§ WHAT IS BEING ASKED
Find the line containing "Click the K-Guard shield logo" in the records below. Copy exactly that line and each one after it, ending at the line containing "Given: Click the Fixed frequency info icon", and nothing more.

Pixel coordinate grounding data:
==========

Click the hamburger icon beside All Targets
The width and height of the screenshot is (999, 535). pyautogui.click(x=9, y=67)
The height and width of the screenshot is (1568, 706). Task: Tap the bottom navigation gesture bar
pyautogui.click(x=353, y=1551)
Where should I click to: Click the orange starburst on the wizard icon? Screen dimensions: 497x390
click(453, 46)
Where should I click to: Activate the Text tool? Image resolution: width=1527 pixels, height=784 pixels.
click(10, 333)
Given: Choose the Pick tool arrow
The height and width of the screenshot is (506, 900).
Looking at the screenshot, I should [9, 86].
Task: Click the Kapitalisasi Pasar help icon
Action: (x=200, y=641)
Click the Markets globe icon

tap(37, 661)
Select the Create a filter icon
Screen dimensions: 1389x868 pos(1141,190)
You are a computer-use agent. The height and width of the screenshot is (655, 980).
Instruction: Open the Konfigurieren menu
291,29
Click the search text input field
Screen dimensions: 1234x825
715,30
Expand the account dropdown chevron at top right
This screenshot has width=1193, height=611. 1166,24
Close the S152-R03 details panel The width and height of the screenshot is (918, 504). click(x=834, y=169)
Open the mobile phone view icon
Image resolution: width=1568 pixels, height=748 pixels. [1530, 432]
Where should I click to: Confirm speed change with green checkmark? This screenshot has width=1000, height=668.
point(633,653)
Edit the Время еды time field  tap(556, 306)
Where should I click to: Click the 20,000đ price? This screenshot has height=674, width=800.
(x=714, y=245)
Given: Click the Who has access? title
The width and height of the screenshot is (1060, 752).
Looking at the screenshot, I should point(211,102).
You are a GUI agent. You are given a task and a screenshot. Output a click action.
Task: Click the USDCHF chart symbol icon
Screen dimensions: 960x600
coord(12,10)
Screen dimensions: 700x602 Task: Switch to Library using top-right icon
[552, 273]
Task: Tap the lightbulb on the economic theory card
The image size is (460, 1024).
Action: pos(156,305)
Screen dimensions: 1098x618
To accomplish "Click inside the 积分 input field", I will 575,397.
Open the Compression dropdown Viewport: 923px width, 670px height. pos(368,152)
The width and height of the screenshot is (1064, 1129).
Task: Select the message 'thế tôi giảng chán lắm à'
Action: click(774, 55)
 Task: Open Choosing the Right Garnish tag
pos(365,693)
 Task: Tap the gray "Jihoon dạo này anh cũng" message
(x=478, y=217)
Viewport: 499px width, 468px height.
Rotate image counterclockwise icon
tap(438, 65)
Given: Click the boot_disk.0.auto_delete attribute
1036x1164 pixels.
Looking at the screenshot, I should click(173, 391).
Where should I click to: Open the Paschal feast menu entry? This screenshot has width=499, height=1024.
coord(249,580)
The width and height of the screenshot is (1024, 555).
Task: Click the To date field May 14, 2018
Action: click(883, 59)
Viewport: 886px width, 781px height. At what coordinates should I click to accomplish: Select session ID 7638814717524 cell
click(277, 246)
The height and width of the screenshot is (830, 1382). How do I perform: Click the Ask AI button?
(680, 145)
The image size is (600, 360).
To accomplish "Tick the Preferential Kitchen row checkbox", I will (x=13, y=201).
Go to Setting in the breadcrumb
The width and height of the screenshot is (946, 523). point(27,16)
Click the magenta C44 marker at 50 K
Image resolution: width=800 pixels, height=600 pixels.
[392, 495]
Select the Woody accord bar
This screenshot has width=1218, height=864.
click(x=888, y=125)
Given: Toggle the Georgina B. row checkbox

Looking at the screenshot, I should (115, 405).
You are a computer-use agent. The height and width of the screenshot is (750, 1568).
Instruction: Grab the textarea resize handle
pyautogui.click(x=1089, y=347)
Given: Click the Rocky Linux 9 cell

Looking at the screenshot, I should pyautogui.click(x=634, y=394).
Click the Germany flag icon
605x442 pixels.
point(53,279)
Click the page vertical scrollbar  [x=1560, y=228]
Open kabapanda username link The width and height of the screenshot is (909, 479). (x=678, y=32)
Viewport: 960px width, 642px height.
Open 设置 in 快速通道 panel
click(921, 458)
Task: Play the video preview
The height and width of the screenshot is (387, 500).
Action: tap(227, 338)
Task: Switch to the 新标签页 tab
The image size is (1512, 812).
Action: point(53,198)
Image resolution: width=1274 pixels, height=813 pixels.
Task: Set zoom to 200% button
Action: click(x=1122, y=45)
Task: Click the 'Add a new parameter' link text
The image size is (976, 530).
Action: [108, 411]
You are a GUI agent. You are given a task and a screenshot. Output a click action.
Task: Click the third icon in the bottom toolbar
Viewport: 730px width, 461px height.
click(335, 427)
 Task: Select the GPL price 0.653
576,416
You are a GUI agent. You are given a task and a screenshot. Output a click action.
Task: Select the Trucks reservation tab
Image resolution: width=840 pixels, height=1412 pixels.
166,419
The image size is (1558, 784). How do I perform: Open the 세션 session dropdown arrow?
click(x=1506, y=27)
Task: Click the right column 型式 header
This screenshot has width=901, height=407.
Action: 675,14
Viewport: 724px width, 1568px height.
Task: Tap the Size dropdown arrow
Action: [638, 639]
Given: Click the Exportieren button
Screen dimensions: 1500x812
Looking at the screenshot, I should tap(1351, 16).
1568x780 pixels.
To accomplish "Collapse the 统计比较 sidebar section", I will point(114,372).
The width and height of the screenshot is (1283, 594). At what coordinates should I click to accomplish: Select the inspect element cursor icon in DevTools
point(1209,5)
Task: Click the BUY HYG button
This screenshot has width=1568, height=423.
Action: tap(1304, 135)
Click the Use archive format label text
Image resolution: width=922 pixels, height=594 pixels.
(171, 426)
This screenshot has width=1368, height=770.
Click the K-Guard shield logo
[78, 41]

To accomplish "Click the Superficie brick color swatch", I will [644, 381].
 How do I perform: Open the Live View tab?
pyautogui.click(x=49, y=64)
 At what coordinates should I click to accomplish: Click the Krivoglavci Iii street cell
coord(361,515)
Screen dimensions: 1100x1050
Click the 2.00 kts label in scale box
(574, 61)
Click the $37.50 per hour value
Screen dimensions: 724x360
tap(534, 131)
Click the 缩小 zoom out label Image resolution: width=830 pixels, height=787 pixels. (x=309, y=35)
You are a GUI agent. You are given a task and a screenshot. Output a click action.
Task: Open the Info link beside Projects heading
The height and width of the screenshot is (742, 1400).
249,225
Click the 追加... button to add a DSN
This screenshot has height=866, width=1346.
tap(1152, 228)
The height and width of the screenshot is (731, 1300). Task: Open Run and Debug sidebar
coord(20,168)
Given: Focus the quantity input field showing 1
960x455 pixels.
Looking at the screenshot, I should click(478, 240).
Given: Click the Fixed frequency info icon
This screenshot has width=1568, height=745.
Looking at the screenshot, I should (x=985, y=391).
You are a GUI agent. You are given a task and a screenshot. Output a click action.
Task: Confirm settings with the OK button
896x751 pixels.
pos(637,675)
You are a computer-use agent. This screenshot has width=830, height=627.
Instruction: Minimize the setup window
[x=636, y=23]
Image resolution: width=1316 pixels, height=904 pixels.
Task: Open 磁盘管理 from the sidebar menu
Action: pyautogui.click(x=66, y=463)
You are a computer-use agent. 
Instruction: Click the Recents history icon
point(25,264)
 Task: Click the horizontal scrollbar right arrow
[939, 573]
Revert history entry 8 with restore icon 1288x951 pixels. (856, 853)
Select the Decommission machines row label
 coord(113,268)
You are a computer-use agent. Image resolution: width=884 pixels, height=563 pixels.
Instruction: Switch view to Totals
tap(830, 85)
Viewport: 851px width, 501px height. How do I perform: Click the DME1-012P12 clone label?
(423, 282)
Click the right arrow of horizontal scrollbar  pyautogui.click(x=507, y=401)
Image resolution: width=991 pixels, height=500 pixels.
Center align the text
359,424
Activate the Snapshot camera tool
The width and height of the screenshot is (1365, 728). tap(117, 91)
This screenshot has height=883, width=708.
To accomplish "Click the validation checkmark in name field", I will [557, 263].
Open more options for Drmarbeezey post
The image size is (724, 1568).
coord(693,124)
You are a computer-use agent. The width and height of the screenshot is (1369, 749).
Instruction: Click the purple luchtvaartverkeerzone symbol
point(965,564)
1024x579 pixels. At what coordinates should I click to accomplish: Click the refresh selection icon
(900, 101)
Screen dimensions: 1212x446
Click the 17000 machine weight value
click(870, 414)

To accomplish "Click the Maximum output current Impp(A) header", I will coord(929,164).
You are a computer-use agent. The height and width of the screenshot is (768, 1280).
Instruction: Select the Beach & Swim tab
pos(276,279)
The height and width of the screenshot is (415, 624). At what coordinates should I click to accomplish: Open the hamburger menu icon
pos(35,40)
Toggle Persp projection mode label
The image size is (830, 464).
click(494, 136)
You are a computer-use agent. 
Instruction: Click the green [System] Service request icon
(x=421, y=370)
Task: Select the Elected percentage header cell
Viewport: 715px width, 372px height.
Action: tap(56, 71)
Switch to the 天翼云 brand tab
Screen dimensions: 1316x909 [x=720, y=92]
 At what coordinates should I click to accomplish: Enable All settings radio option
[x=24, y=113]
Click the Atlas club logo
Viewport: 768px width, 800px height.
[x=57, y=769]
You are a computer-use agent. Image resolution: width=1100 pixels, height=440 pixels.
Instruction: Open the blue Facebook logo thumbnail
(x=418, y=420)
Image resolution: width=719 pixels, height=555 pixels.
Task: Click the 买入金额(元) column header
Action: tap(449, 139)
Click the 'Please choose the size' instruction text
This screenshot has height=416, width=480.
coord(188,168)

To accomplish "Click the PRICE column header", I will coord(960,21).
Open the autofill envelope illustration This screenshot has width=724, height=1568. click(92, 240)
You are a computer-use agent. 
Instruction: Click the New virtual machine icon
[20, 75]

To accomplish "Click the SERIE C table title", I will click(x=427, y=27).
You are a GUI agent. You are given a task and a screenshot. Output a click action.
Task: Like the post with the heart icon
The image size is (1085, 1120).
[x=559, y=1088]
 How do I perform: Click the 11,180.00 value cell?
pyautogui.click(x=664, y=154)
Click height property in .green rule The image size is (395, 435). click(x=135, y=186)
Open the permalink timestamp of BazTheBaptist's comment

==========

§ SOLUTION TO THIS PROBLEM
Click the K-Guard shield logo
[78, 41]

To accomplish "Click the Superficie brick color swatch", I will [644, 381].
 How do I perform: Open the Live View tab?
pyautogui.click(x=49, y=64)
 At what coordinates should I click to accomplish: Click the Krivoglavci Iii street cell
coord(361,515)
Screen dimensions: 1100x1050
Click the 2.00 kts label in scale box
(574, 61)
Click the $37.50 per hour value
Screen dimensions: 724x360
tap(534, 131)
Click the 缩小 zoom out label Image resolution: width=830 pixels, height=787 pixels. (x=309, y=35)
You are a GUI agent. You are given a task and a screenshot. Output a click action.
Task: Open the Info link beside Projects heading
The height and width of the screenshot is (742, 1400).
249,225
Click the 追加... button to add a DSN
This screenshot has height=866, width=1346.
tap(1152, 228)
The height and width of the screenshot is (731, 1300). Task: Open Run and Debug sidebar
coord(20,168)
Given: Focus the quantity input field showing 1
960x455 pixels.
Looking at the screenshot, I should click(478, 240).
Given: Click the Fixed frequency info icon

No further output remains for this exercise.